Come parlare di stipendio con il capo
Pubblicato il 30 November 2018

È il momento di parlare di stipendio con il capo: vorresti un aumento, pensi di meritarlo, altri colleghi l’hanno avuto ma a te nessuno l’ha prospettato e soprattutto non sai come fare. Puoi consolarti pensando che quasi la metà dei dipendenti non ha mai parlato di stipendio con le risorse umane (e con una netta differenza di genere: il 57% degli uomini l’ha fatto, e solo il 7% delle donne) e che per la stragrande maggioranza dei lavoratori è un argomento che mette un ’bout di disagio, ma questo non è un buon motivo per non affrontare il tema stipendio con i tuoi responsabili.

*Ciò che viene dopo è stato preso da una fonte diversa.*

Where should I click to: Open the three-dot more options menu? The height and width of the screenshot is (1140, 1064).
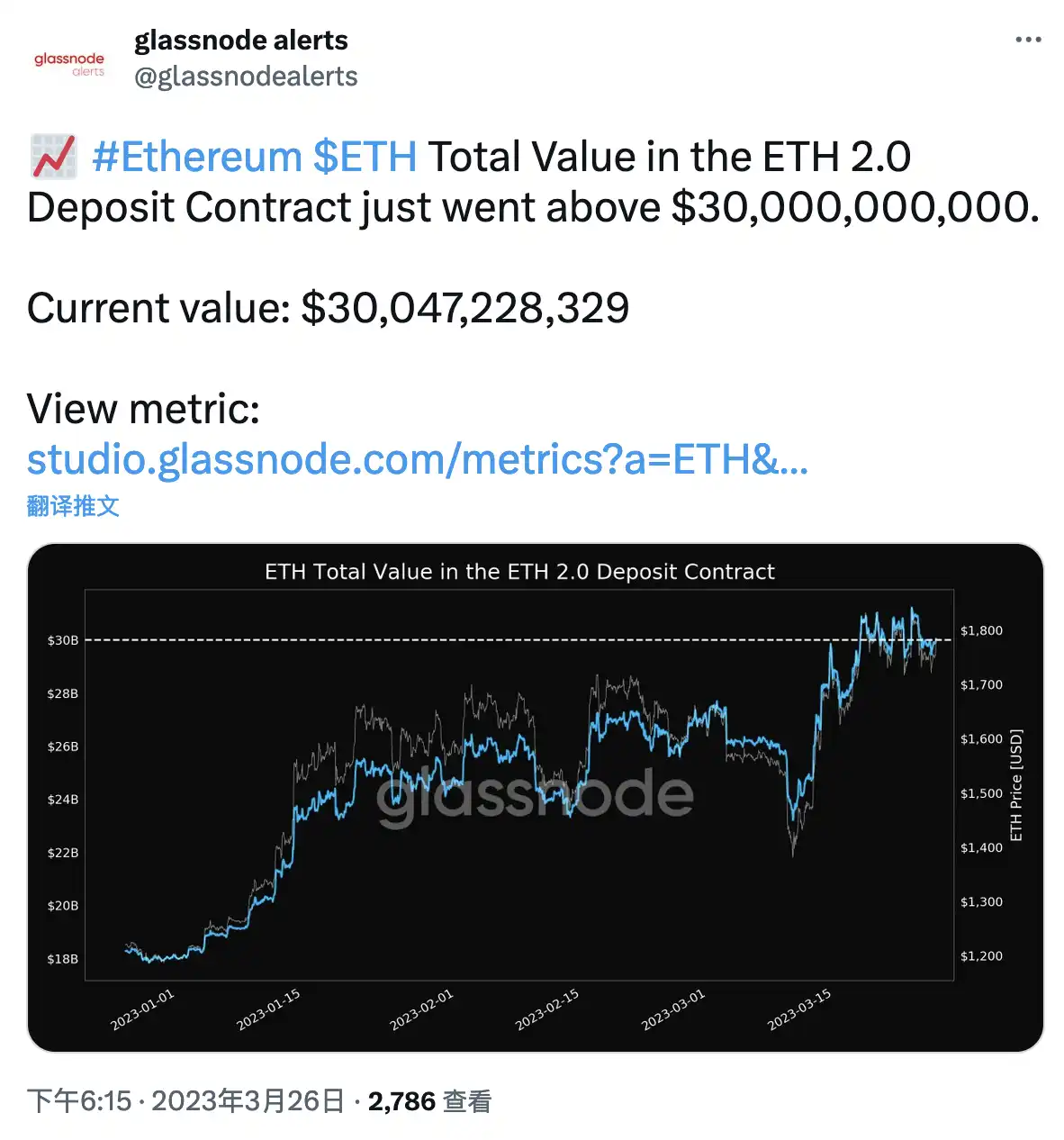(x=1027, y=41)
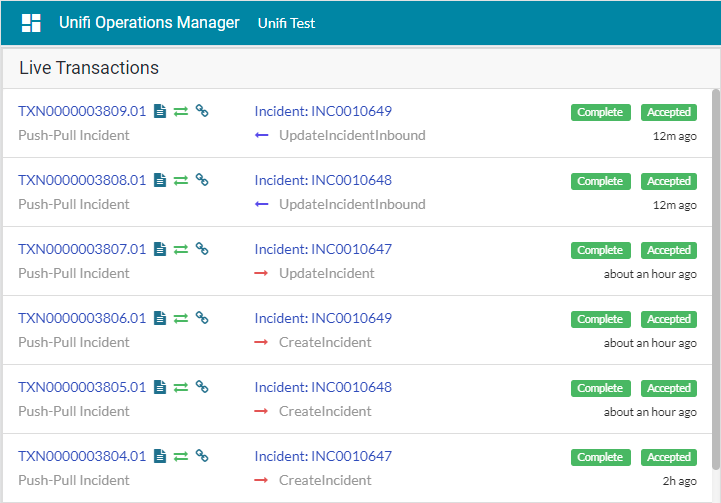Open Incident: INC0010647 for UpdateIncident row
Screen dimensions: 721x503
323,250
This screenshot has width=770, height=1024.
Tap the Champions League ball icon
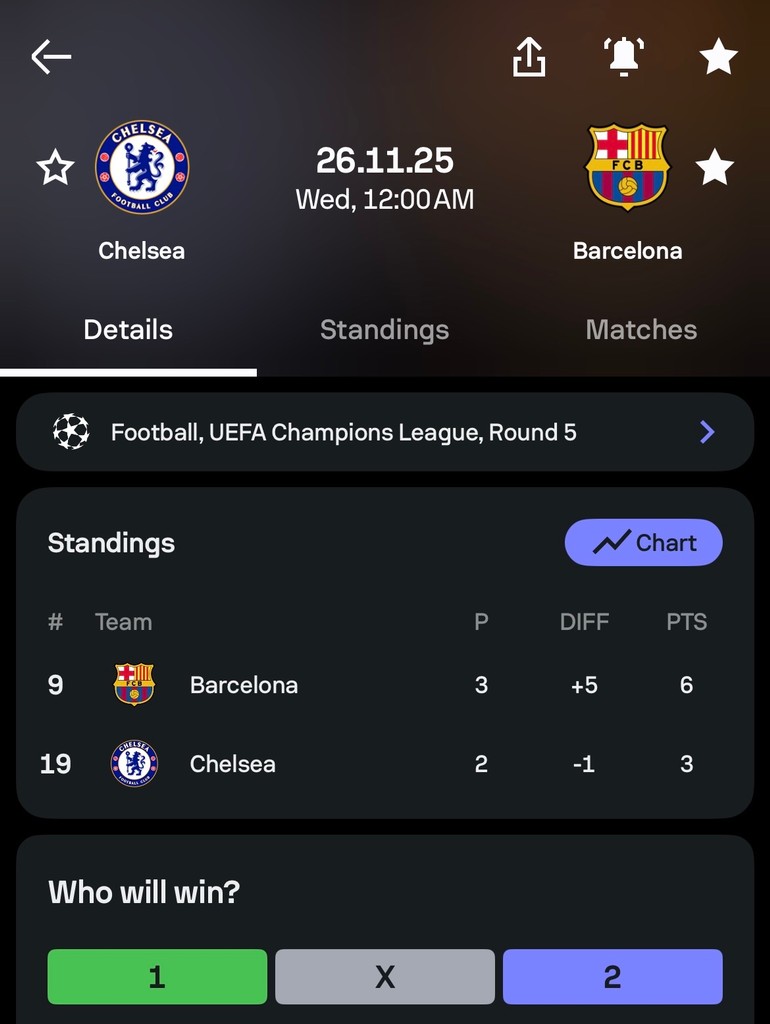pyautogui.click(x=71, y=432)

Come parlare di stipendio in azienda

Vediamo allora come parlare di stipendio in azienda facendo valere le proprie capacità e competenze, dando peso al proprio contributo all’attività aziendale, e trovando gli strumenti giusti per riuscire a guadagnare i soldi che pensi di meritare.

Dai un valore preciso al tuo ruolo

Con qualche ricerca (anche online, nei siti di recruiting per esempio) non è difficile scoprire la forbice salariale all’interno della quale si trovano persone che fanno il tuo stesso lavoro: si tratta sostanzialmente di dare un valore preciso al tuo ruolo e di capire se ti trovi nella parte alta o bassa del range di stipendio per le tue funzioni. Questa è la base di partenza della negoziazione.

Lascia dire a loro la prima cifra

È la regola d’oro di ogni negoziazione: il primo che dice una cifra ha “perso”. Se la dici tu, l’abbasseranno, se la dice il tuo capo puoi chiedere di più. Quindi quando ti chiedono quanto vorresti, o a quale cifra stavi pensando, ributta la palla nel campo delle tue risorse umane parlando di range di salari per la tua funzione, assumendo il tuo come floor, punto di base della negoziazione, e indicando il massimo attuale di mercato per il tuo ruolo.

Presentati con una cifra precisa in mente

È la conseguenza del primo punto: avere in testa il range salariale per il tuo ruolo ti aiuta a rilanciare, come conseguenza del secondo punto, su una cifra ben precisa: serve a dare l’impressione, sostenuta dai fatti, che conosci il tuo valore sul mercato del lavoro.

Fissa un minimo sotto il quale non andare

Fissata l’asticella verso l’alto, serve anche fissare un minimo sotto il quale non sei disposto ad andare. Se attualmente prendi una cifra X, e vorresti X + 5, puoi accettare X + 4 ma devi anche essere disposto a non accettare X + 1. Rimani come prima? Sì ma no: se hai dato l’impressione di conoscere il tuo valore di mercato, avrai messo in circolo l’idea che puoi anche andare altrove.

Scegli il momento giusto

Il tempismo è fondamentale, anche in una negoziazione salariale. Se i budget si decidono a dicembre, per esempio, chiedere l’aumento a gennaio è inutile perché sarebbe tutto rimandato di almeno un anno; il momento buono potrebbe essere ottobre, per avere il tempo di gestire una trattativa in più momenti e permettere di prevedere il tuo adeguamento nel budget discusso a dicembre.

Allenati a discutere la tua posizione

Il che non significa ripetere il discorso allo specchio. Anche se non hai intenzione di cambiare azienda, un occhio alle proposte di lavoro che fanno per te è sempre utile darlo, e anche candidarsi e sostenere dei colloqui: ti abitui a negoziare con figure diverse, raccogli informazioni utili (anche relativamente al primo punto) e quando ti siederai di fronte al tuo capo sarai animato da maggior fiducia e consapevolezza.